Con la bocca scendo sulla gola, le lascio un bacio umido alla clavicola, le mani salgono insinuandosi sotto la maglia.
<<Fermo.>> mi immobilizzo con la testa poggiata al suo petto. Vorrei ucciderla per averlo fatto ancora.
<<Ti prenderei a schiaffi oltre che a prenderti in un altro senso..>> mi volto leggermente e stringo la carne tra i denti.
<<Lo so. Scusami.. voglio anch'io farlo e non sai quanto. Ma..>> non capisco, se lo vuole anche lei, perché continua a fermarsi? Provo a baciarla, ma mi irrigidisco quando noto una lacrima solcarle il viso.
<<Hey. Perché piangi?>> passo il pollice sul suo viso per ripulirla.
<<C'è una cosa che devo dirti e che mi spaventa a morte...>> continuo ad accarezzarle il viso.
<<S-sei vergine?>> chiedo in un sussurro.
<<No! Fosse stato così semplice da spiegare te l'avrei detto immediatamente!>> mi colpisce il petto.
<<Puoi seguirmi..? Vieni.>>
Faccio come mi dice e mi porta a casa sua. La casa sembra pulita mantenuta in ordine, ha un buon profumo. È arredata perfettamente in ogni particolare, ma più seguo Jessie più percepisco la sensazione che la casa non è "vissuta". Il bello di una casa è proprio viverla, foto, souvenir dai viaggi che hai fatto. Non dico che la mia è migliore, ma io personalmente cerco di renderla il più familiare possibile.
Percorriamo un corridoio, ricco di quadri che raffigurano paesaggi, attaccati alla parete.

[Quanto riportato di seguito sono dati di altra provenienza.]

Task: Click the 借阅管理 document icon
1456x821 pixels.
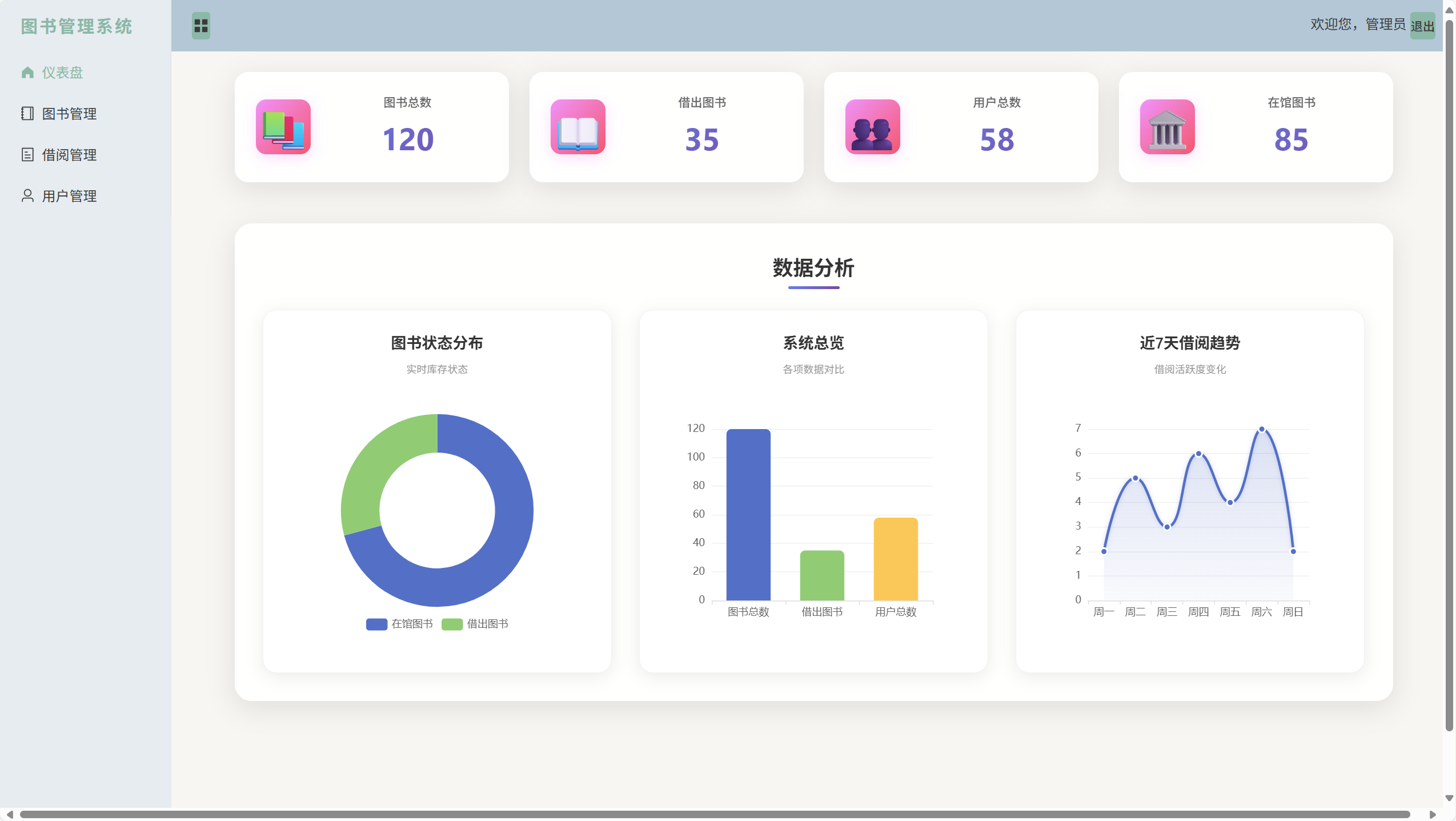Action: coord(27,154)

Apre una porta ed entra dentro la seguo. In un primo momento osservo ma non guardo. Difronte alla porta una parete nera, la finestra e sotto il letto. Di fianco un armadio. Poi mi volto verso Jessica e noto sui muri laterali tanti fogli attaccati. La stanza non è grande, e non sono i colori a renderla opprimente, bensì i fogli. In alcuni vi sono dei disegni infantili, in altri scritte, documenti. Mi volto a guardare la ragazza dai capelli corti. Il viso rivolto al pavimento.
<<Quando sono andata via, era stato detto a mia madre che potevo ammalarmi. Presto o tardi, sarebbe successo per via ereditaria, più o meno.>> solleva lo sguardo per un istante su me.

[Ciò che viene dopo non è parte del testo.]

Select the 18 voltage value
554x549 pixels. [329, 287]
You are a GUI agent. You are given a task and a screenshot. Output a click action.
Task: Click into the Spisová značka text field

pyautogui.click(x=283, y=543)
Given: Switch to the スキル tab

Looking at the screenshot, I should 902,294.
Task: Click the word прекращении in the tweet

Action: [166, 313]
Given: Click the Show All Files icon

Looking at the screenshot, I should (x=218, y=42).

<<Sono stata controllata da diversi dottori, e le probabilità erano basse. Non c'era nulla di strano secondo i medici. Poi sono stata da un medico, il più bravo, penso. Lui ha insistito che dovevo tenermi sotto controllo. Così mia madre in un primo momento si è infuriata con il dottore. Secondo mio padre era il momento di andare a chiedere parere altrove, e in quel momento più che mai dovevamo stare uniti..>> tira su con il naso e solo adesso posso capire che sta piangendo.
<<Mia nonna era stata curata a New York, mia zia Josie.. così mio padre convinse tutti ad andarcene.>> fa un passo indietro come a voler lasciare la stanza, ma resta sulla soglia.
<< i primi anni sono stati duri, volevo sempre chiamarti, mia madre continua ad inventarsi delle scuse, "non risponde nessuno, sono al lavoro".. poi questa -si avvicina ad una radiografia appesa alla parete che non avevo notato prima- dopo questa, non ho capito più niente. Tutto buio, sola. Dolore, lacrime, nessuna speranza, mi sentivo come un anima morta nel mondo dei vivi.>> tira la radiografia che svolazza e finisce al centro della stanza.
<<Quell'uomo.. il dottore.. era mio padre?>> riesco solo a chiedere. Non oso dire altro per paura di dire troppo. Ma anche ciò che ho detto mi sembra inopportuno e di troppo.
Annuisce.
<<Loro.. avevano litigato. Per questo non ci facevano parlare insieme?>> annuisce ancora una volta. Mi sento tremendamente in colpa per quello che hanno fatto. Per colpa loro non sono riuscito a starle vicino.
Mi avvicino al foglio buttato sul pavimento poco prima.
Lo osservo attentamente, è il busto, si nota la colonna, la cassa toracica e altre varie ossa. Una macchia al seno destro.. mi cade il foglio dalle mani. Senza accorgermene la vista mi si appanna e le guance si bagnano.
Sussulto quando una mano si poggia sulla mia spalla.
Non so che dire, che fare. Mi volto e noto la ragazza corrugare la fronte e guardarmi interrogativa, come ad attendere risposta.
<<Tumor->>
<<Mi dispiace così tanto.>> mi abbandono alle sue braccia.